The environment is represented at each time step by its state: considering all the possibilities made by 25 taxi positions, 5 passenger positions, on taxi included, and 4 destinations, there are in total 500 states that are indexed with an encoding of discrete values in the interval $$ [0, 499]$$ .

The state is updated only by the agent's actions. There are 6 possible actions the agent can perform at any step of the episode, which are:

Move South,
Move North,
Move East,
Move West,
Pick up the passenger and
Drop off the passenger.

In order to train the agent, a $$ -1$$ per-step reward is applied, except for the Pick up and Drop off actions which, if done illegally, costs $$ -10$$ . The episode ends if the agent performs the maximum number of fixed steps or if it manages to drop off the passenger at the destination obtaining a $$ +20$$ reward.

Temporal Goals

We now explore Goal-Directed Exploration with a Reinforcement Learning Algorithm. This means that an agent has to learn a policy to reach a goal state in an initially unknown state space. Once the reinforcement learning problem reaches the goal state the agent has to find some path to a goal state in an initially unknown (or partially known) state space with no need to find the shortest path. The idea is using a set of temporal goals in order to reach the final goal. It is possible to consider a set of temporal goals expressed in LTL$$ _f$$ notation.

Reward Shaping

Reward shaping is a method for engineering a reward function in order to provide more frequent feedback on appropriate behaviors. The reward shaping in RL consist of supplying additional rewards to a learning agent to guide its learning process more efficiently, helping it in achieving the optimal policy faster. The reward shaping function can be integrated in the MDP, $$ M=(S, A, T, \gamma, R)$$ , modifying its reward function, $$ R$$ , as $$ R' = R + F $$ where $$ F: S \times A \times S \Rightarrow \mathbb{R}$$ is a bounded real-valued function.

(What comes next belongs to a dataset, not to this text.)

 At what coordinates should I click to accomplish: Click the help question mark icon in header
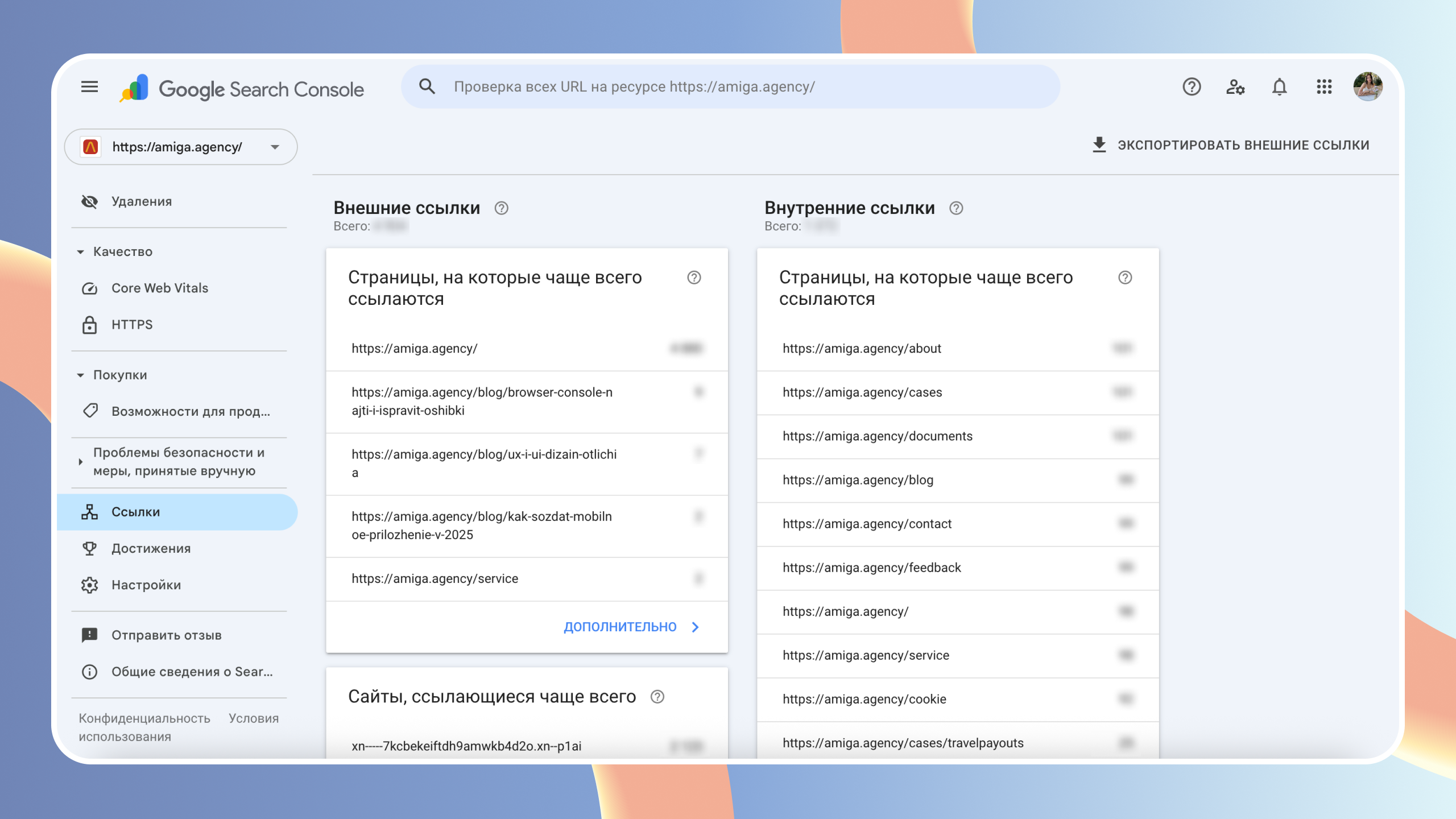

Then if the original MDP would have received a reward $$ R(s,a,s')$$ for transitioning from $$ s$$ to $$ s'$$ on an action $$ a$$ then in the new MDP it would receive the following reward: $$ R'(s,a,s')=R(s,a,s')+F(s,a,s') $$ This process will encourage the learner to take the action $$ a$$ in some set of states $$ S_0$$ leading faster to the optimal solution.

Restraining Bolts

A restraining bolt is a device that restricts an agent’s actions when connected to its system. The restraining bolt has the aim of limiting actions to a set of desired behaviors. The restraining bolt gives an additional representation of the world with respect to the one that the agent already has. The agent has to conform as much as possible to the restraining specifications. The link between the two representation is given by studying this problem in the Reinforcement Learning scope.

In a RL task with restraining bolt:

The learning agent is modeled by the MDP: $$ M_{ag} = \langle S, A, T_{r_{ag}}, R_{ag} \rangle$$
The restraining bolt is modeled as $$ RB = \langle L,;{(\phi_i,; r_i)}^m_{i=1} \rangle$$ , where $$ L$$ is the set of possible fluents and the set is the restraining specifications represented in LTL$$ _f$$ formulas.

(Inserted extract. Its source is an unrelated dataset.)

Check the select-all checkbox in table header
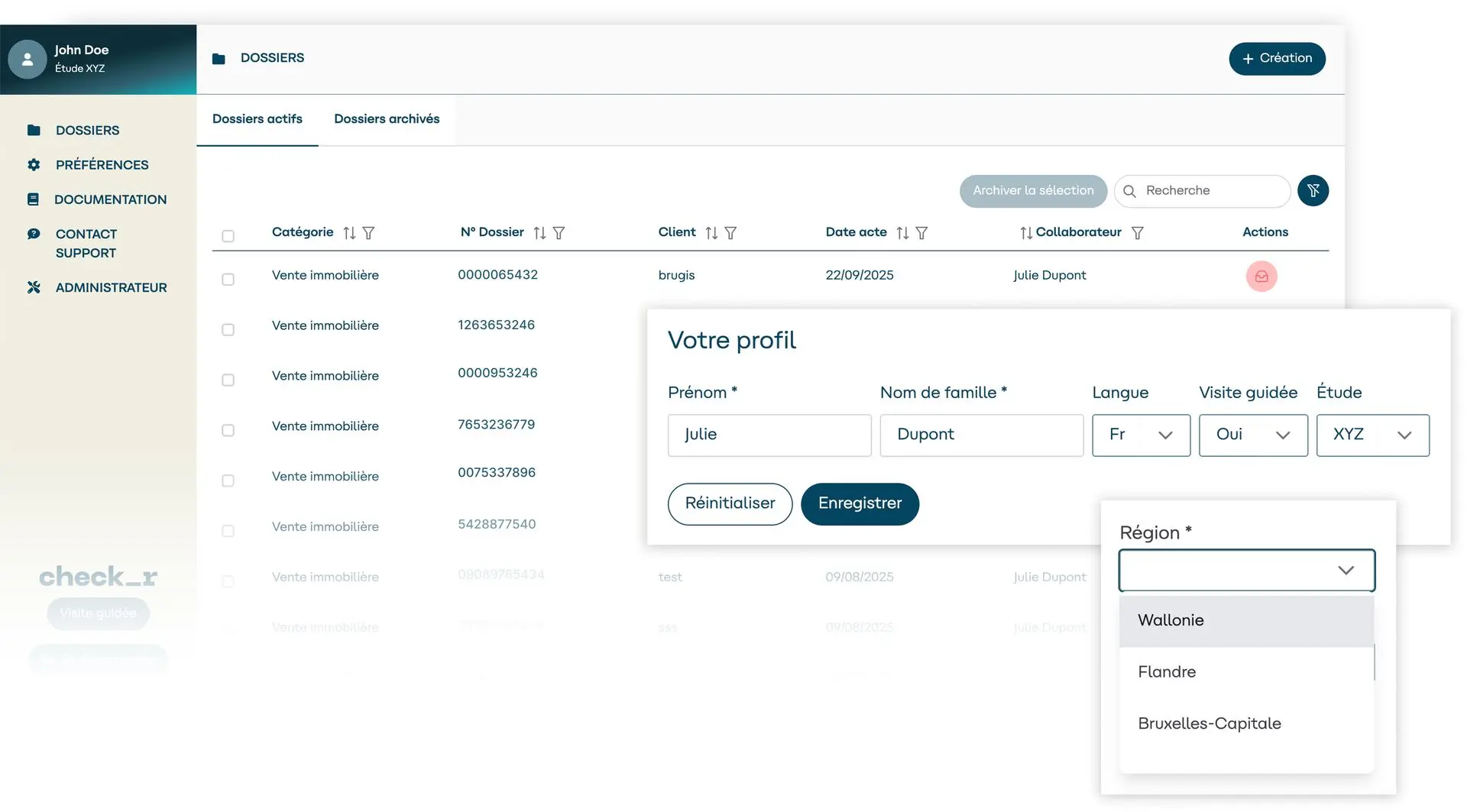 pyautogui.click(x=228, y=237)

Automata as Reward Shaping

A Reward Machine indicates what reward function should be used to obtain a reward signal given the states label that the agent met up until now. The idea is to approximate the cumulative discounted reward in any RM state by treating the RM itself as an MDP. The value iteration would be the maximum value of the optimal policy.

Temporal Logic

Temporal Logic (TL) is a logic language that offers some time-related rules and operators to deal with propositions in which truth varies with time. Its complex syntax involves the introduction, along with the classical connectives $$ \neg, \land, \lor$$ , of two shared operators:

The Necessarily operator, $$ \square \varphi$$ : states that $$ \varphi$$ is true in all the possible worlds,
The Possibly operator, $$ \diamond \varphi$$ : states that $$ \varphi$$ is true or will be true in all the possible worlds.

This semantic representation allows also simple graphical representations based on graphs.

LTL$$ _f$$

Linear Temporal Logic (LTL) is an extention of TL which is characterized by the formulation of a wider set of operators:

The Globally operator, $$ G \varphi$$ : like $$ \square \varphi$$ states that $$ y$$ is true now and in all the future time points,
The Finally operator, $$ F \varphi$$ : like $$ \diamond \varphi$$ states that $$ y$$ is true now or it will at some time point in the future,
The Next operator, $$ X \varphi$$ or $$ \circ \varphi$$ : states that $$ \varphi$$ will be true in the next time point,
The Until operator, $$ \varphi_1$$ $$ \cal U$$ $$ \varphi_2$$ : states that $$ \varphi_1$$ is true until $$ \varphi_2$$ is true.

Finally, the complete description of evolution over time, consisting in a sequence of propositional interpretations, one for each time point, is called trace and a formula's truth is evaluated over that trace. For the standard LTL semantics, traces are infinite.

DFA

A Deterministic Finite Automaton (DFA) is an abstract representation shaped as a finite state machine that takes a string of symbols as input and, running through a sequence of states, may accept or reject it.

STRIPS

The STanford Research Institute Problem Solver (STRIPS) is a problem solver that aims to find the optimal composition of operators that transforms a given initial world model/state into one that satisfies some stated goal condition, if reachable. The operators are the basic elements from which a solution is built. The problem space for STRIPS is defined by a quadruple $$ \Pi = \langle P, O, I, G \rangle$$ where:

$$ P$$ is the set of conditions,
$$ O$$ is the finite set of available operators and their effects on world models,
$$ I \subseteq P$$ the initial world model,
$$ G \subseteq P$$ is the goal statement.

The optimal path $$ \pi_{opt}$$ that can be obtained is the path with the lowest possible cost. The cost is defined as $$ c(x_t,u_t)$$ , where $$ x_t$$ and $$ u_t$$ are the Markovian system state and action at the time step $$ t \in [1, T]$$ , respectively. This means that there exists neither path nor plan $$ \pi'$$ such that $$ c(\pi') < c(\pi_{opt})$$ .

It is possible to translate the STRIPS domain into an equivalent LTL$$ _f$$ formula.

Once we have expressed the STRIPS domain in a LTL$$ _f$$ formula, it is possible to convert such formula in DFA to obtain the corresponding automaton.

Our experiments

We decided to test two categories of experiments:

Translation of non-trivial LTLf formulae to a DFA Automaton to use as reward machine in a RL task
Translation of a complete STRIPS description of an environment to a DFA Automaton to use as reward machine in a RL taks

In the first category we tested the following formulae, ordered by increasing complexity:

Base environment goal: $$ a; \mathrm{U}; (b; \mathrm{U}; c) $$ . In this goal we check first that there is a taxi anywhere in the map ($$ a$$ ), then that the passenger is picked up by the taxi ($$ b$$ ) and finally that the destination is reached ($$ c$$ ). Note that this is the equivalent goal of the environment, which we used as baseline to ensure the correctness of our solution.